Output: ['./testarr.py', '1', '2', 'something', 'something else']

Command expansions return single strings, not arrays. Avoid trying to capture subshell into array assignments since it won’t work if the command contains special characters or whitespace. Better to read into a string and then use readarray

Piping to While

Use process substitution or readarray instead of directly piping into while. Pipes create subshells, so the block in the while loop doesn’t have access to un-exported variables in the script, and can’t change anything in the parent shell.

Don’t do this:

my_variable='something'
command | while read -r line; do
  my_variable+="${line}\n"
done
echo "$my_variable"  # prints 'something', wasn't modified in loop

Do this instead:

my_variable='something'
while read -r line; do
  my_variable+="${line}\n"
done < <(command)

That leaves the while loop in the parent process, but still runs the command in a subshell.

You can also:

my_variable='something'
command_output="$(command)"
while read -r line; do
  my_variable+="${line}\n"
done <<<"$command_output"

… which sends the string into STDIN.

Another alternative with readarray:

my_variable='something'
readarray -t lines < <(command)
for line in "${lines[@]}"; do
  my_variable+="${line}\n"
done

Should be careful about using a for-loop to iterate over output using for something in $(...), since the output is split by whitespace, not by line. This can be safe, if you’re sure the subshell output can’t contain whitespace, but while with readarray is often safer.

< and > in [[ ... ]] perform lexicographic, not numerical comparisons.

Math subshells:

# do some simple arithmetic and print it
echo "$(( 2 + 2)) is 4"
# assign to variable
(( i = 10 * j + 400))
echo "$i"

In a math subshell, 0 is false and anything else is true. Can be treated as a boolean. As an example to check external commands:

COND=1
command -v "command_name" >/dev/null || COND=0
command -v "some_other_command" >/dev/null || COND=0
if ((COND)); then
    command_name "something"
    some_other_command "something"
else
    echo "you don't have command"
fi

let isn’t declare or local - just avoid it.
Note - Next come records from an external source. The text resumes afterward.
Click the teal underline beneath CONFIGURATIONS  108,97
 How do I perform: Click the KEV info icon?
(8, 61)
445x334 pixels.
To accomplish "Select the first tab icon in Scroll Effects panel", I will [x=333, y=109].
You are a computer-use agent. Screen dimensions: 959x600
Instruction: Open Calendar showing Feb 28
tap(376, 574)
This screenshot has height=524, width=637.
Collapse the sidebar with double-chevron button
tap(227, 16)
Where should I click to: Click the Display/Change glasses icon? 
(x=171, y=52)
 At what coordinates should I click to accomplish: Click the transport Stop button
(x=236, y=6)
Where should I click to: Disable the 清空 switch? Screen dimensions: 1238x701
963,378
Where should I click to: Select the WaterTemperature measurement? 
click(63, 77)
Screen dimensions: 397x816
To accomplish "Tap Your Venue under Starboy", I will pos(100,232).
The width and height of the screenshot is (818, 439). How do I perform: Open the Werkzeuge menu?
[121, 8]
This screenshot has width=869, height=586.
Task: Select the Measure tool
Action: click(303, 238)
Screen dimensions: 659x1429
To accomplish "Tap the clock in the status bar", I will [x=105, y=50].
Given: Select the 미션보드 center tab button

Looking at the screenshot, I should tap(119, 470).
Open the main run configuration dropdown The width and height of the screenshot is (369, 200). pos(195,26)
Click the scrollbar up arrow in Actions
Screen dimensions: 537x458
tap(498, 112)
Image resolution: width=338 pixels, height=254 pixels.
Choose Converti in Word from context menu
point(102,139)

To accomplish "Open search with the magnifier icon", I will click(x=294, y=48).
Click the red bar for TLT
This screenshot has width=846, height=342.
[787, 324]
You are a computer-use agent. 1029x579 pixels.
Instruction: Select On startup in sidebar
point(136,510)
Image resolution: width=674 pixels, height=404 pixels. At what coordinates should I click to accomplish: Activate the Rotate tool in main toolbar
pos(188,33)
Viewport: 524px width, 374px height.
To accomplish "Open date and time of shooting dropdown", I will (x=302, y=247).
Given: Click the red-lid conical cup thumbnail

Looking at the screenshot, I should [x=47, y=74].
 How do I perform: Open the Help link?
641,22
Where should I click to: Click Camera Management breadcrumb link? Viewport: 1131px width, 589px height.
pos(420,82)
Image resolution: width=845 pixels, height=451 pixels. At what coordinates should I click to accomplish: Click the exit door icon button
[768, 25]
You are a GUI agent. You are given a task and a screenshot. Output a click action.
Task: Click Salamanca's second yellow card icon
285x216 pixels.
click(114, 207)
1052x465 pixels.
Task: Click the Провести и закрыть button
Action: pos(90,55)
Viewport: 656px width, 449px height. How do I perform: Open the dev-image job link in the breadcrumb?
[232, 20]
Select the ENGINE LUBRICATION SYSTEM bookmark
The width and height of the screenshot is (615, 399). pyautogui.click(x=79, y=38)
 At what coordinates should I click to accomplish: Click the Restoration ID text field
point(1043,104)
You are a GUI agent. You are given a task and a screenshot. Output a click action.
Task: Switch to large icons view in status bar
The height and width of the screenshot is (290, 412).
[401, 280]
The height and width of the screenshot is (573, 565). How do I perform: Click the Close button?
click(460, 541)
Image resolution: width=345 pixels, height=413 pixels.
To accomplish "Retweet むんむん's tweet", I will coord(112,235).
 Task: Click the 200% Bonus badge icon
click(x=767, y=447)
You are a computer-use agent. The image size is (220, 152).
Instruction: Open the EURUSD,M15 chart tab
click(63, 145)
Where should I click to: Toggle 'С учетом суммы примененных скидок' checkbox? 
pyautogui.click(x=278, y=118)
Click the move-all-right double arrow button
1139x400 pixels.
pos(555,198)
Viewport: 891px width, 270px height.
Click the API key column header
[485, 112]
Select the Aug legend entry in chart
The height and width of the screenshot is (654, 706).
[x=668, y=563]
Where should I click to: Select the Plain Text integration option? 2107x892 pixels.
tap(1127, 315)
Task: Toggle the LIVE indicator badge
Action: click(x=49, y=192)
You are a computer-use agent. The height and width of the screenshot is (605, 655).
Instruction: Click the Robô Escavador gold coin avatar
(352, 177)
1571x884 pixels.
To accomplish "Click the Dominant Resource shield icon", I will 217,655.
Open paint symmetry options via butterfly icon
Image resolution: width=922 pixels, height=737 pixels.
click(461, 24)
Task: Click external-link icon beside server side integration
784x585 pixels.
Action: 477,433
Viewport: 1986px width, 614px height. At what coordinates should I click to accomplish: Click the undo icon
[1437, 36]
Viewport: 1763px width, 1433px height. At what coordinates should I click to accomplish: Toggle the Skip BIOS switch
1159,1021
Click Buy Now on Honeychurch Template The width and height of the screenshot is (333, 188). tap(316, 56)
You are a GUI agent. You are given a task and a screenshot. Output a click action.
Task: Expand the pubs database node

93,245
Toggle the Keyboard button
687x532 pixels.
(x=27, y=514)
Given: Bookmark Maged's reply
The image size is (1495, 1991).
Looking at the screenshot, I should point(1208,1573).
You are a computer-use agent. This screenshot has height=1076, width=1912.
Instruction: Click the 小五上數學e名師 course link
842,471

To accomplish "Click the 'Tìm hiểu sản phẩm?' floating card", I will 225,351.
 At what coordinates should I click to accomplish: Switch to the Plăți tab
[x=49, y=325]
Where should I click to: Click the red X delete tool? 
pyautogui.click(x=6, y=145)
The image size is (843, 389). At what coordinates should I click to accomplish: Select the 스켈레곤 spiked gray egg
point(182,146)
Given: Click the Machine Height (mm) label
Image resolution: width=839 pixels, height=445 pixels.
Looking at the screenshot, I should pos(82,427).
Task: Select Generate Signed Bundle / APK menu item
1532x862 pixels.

Stylistic considerations aside, shell built-in arithmetic is way faster than a subshell out to expr - avoid it.

Local/Declare

local and declare have the same flags. declare works a global level and local works in functions.

same thing:

readonly SOME_PATH='/some/path'
declare -r SOMEPATH='/some/path'
# makes constant and exports variable:
declare -rx SOMEPATH='/some/path'

Can set a variable to be readonly after checking opts:

VERBOSE='false'
while getopts 'v' flag; do
  case "${flag}" in
    v) VERBOSE='true' ;;
  esac
done
readonly VERBOSE

Clobbering Exit Codes

You should separate the declaration of declare and local from its RHS value if that includes a call to a subshell which could fail. For example:

declare my_var="$(command)"
(( $? == 0 )) || return

will always succeed, since the declare returns a 0 exit code.

Should instead do:

declare my_var
my_var="$(command)"
(( $? == 0))

When a script gets large enough, you may start separating parts into functions. That means that an exit that may have previously existed wouldn’t exit the script, but instead the function. Those should be converted to return and then the main invocation to the function should be ||’d or (( $? == 0))d against. This also leads itself well to exporting functions in bash for interactive use.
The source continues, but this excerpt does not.